Die Veröffentlichung des Lichtbilds einer erkennbar schwer kranken Person berührt deren höchstpersönlichen Lebensbereich, zu dem jedenfalls die Gesundheit, das Sexualleben und das Leben in und mit der Familie gehören. Dieser auch als Intimsphäre bezeichnete Bereich ist sogar bei Politikern und anderen allgemein bekannten Personen zu respektieren, er ist grundsätzlich jeder Erörterung in der Öffentlichkeit entzogen. Umso mehr muss das bei Personen gelten, die nicht in der Öffentlichkeit stehen. Die Veröffentlichung eines Lichtbilds, das eine erkennbar schwer kranke Person zeigt, ist daher in aller Regel nur mit deren Zustimmung zulässig.

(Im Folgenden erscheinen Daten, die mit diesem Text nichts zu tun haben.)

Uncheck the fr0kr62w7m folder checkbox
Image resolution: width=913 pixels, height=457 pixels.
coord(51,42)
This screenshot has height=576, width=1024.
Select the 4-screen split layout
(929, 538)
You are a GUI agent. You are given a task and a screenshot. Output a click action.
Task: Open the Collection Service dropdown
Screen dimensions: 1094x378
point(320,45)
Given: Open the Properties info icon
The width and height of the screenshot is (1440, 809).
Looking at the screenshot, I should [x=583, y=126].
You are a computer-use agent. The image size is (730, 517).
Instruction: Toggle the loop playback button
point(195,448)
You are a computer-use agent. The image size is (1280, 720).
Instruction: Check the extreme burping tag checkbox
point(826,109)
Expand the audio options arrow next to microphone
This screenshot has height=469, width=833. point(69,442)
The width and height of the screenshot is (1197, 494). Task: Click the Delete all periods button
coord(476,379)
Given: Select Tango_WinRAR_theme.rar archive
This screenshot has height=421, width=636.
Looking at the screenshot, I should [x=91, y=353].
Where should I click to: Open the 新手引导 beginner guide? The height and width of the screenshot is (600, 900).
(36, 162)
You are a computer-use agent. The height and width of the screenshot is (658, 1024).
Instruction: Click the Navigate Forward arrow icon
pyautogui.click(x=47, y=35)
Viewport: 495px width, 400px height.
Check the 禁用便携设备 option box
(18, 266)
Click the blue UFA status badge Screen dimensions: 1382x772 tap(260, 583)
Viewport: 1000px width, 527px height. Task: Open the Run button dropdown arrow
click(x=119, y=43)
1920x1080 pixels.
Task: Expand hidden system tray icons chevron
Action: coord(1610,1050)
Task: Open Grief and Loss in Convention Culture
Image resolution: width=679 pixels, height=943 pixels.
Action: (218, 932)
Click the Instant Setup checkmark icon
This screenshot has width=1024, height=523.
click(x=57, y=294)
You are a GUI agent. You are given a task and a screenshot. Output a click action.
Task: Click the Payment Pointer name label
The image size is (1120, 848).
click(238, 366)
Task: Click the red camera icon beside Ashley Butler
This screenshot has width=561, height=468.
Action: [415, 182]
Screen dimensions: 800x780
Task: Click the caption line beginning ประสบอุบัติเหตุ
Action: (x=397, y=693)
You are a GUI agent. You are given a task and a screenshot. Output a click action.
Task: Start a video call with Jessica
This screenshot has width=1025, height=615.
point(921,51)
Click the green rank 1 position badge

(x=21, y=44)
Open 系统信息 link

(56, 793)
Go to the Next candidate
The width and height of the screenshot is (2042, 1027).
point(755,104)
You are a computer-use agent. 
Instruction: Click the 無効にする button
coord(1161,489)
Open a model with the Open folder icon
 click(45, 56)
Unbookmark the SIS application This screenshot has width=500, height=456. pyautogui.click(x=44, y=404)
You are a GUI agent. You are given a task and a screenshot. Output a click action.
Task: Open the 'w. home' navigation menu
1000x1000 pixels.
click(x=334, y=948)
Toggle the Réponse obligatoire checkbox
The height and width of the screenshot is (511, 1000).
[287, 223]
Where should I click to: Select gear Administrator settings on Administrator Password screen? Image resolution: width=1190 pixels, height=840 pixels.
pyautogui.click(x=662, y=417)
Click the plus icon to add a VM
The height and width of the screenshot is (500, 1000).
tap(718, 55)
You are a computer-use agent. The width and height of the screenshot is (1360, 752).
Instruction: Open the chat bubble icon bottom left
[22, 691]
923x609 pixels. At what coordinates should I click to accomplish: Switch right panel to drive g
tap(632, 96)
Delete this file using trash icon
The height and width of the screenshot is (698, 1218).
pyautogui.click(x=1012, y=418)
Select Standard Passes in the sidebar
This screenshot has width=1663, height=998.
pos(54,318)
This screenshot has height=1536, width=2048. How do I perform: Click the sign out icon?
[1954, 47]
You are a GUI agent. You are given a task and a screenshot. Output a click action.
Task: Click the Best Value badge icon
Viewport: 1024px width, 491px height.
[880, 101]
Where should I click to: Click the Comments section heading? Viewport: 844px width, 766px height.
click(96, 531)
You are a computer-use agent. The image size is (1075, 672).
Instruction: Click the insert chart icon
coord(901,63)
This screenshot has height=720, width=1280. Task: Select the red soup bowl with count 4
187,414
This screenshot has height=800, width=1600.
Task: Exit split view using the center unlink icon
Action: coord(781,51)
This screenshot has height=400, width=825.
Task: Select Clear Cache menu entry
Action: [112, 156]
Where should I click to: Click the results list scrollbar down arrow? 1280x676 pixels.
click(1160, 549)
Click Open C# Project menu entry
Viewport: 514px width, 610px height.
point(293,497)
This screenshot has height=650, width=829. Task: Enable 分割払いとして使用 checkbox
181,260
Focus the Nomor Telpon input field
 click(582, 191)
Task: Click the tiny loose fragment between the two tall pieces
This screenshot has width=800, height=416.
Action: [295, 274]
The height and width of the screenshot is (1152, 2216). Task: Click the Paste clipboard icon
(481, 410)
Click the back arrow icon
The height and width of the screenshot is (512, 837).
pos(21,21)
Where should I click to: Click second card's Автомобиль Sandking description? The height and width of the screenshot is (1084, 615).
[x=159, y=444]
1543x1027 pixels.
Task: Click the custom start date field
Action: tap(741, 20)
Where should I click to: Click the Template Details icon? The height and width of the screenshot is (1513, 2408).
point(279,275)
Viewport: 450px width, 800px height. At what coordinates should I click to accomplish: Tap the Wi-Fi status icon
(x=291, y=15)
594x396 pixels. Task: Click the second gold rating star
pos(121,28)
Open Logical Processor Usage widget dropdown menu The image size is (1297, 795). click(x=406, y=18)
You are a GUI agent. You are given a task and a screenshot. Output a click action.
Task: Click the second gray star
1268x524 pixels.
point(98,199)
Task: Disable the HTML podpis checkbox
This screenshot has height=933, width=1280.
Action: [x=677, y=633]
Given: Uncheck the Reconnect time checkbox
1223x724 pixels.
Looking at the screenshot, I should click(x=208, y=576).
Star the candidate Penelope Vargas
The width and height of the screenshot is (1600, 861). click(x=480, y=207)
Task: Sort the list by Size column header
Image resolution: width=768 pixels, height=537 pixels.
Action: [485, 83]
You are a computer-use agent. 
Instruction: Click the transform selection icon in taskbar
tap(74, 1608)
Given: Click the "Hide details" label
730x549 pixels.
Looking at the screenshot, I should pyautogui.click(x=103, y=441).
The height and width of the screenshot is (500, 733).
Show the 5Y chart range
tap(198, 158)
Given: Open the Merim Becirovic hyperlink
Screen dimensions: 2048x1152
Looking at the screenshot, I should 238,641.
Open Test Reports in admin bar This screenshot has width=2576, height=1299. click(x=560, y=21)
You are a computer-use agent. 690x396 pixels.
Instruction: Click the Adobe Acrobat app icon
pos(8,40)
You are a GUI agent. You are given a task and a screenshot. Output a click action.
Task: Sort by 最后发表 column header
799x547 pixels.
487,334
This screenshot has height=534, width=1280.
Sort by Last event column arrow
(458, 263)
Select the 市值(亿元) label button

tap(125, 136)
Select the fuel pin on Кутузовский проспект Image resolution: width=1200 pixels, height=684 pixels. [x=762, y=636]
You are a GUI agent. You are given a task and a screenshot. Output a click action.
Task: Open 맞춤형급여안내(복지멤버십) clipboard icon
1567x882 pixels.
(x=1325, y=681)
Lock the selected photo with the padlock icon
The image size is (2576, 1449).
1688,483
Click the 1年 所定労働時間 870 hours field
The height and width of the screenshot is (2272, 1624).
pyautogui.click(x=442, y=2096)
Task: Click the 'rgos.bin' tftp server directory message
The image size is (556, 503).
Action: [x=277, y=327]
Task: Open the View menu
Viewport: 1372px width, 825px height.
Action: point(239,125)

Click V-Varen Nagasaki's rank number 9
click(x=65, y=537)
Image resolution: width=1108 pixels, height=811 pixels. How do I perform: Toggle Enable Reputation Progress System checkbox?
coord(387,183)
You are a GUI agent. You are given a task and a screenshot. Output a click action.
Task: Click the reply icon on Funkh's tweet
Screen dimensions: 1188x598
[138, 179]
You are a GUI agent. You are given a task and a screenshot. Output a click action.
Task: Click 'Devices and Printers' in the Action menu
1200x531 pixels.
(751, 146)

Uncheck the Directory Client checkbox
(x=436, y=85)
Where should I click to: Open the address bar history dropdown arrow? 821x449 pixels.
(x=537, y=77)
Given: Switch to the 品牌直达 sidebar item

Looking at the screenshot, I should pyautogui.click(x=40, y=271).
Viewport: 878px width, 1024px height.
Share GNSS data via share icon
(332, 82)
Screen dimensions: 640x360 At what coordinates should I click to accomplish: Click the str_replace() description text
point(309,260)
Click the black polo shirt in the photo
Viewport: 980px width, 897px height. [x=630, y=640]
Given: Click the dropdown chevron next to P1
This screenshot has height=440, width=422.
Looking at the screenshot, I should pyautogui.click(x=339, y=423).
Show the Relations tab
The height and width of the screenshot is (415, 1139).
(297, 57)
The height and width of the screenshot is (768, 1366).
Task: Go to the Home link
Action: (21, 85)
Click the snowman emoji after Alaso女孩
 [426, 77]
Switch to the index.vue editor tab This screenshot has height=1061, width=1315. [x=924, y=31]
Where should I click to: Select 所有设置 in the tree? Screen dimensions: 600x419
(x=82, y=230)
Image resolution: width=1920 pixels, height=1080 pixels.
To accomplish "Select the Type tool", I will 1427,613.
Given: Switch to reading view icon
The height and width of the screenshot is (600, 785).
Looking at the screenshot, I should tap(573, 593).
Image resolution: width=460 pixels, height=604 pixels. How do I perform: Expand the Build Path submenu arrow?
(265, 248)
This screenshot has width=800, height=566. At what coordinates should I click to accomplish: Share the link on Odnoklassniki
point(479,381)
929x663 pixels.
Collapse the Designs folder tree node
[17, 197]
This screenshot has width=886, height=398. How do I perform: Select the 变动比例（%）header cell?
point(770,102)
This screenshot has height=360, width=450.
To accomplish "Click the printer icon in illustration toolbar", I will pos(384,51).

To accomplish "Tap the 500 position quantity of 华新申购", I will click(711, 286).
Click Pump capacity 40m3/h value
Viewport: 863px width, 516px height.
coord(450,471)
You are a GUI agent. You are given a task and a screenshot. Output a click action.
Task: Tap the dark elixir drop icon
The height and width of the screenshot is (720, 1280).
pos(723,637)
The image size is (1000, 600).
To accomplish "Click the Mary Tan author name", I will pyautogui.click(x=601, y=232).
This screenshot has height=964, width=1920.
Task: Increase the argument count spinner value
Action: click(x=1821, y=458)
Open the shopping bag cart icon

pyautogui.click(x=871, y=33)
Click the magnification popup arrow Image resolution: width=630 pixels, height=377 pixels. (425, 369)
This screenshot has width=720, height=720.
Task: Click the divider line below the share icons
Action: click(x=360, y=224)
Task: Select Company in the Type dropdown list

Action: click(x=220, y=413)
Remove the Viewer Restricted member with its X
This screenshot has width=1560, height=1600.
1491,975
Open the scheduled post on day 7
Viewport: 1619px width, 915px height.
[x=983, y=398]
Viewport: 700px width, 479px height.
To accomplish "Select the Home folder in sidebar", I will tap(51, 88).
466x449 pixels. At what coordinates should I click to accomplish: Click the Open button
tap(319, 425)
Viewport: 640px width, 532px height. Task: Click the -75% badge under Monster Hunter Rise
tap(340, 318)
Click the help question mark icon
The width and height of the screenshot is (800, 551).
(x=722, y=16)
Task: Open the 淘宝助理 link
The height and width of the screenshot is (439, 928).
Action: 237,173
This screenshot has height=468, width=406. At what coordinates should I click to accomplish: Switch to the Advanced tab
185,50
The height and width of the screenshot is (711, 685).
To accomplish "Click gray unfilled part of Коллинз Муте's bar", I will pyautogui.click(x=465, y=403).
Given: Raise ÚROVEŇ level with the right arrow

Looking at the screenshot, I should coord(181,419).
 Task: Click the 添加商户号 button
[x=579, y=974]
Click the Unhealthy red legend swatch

Auch wenn eine erkennbar schwer kranke Person der - zeitlich beschränkten - Veröffentlichung eines Lichtbilds zugestimmt hat (hier: iZm der Werbung für einen Krebshilfeverein), deckt diese Zustimmung jedenfalls nicht die neuerliche Veröffentlichung des Lichtbilds in einem ganz anderen Zusammenhang, die zudem (hier) fünf Jahre später erfolgt (hier: Veröffentlichung in einem Zeitungsbericht über das angebliche Fehlverhalten einer Nationalratsabgeordneten als Vorstandsmitglied des Krebshilfevereins).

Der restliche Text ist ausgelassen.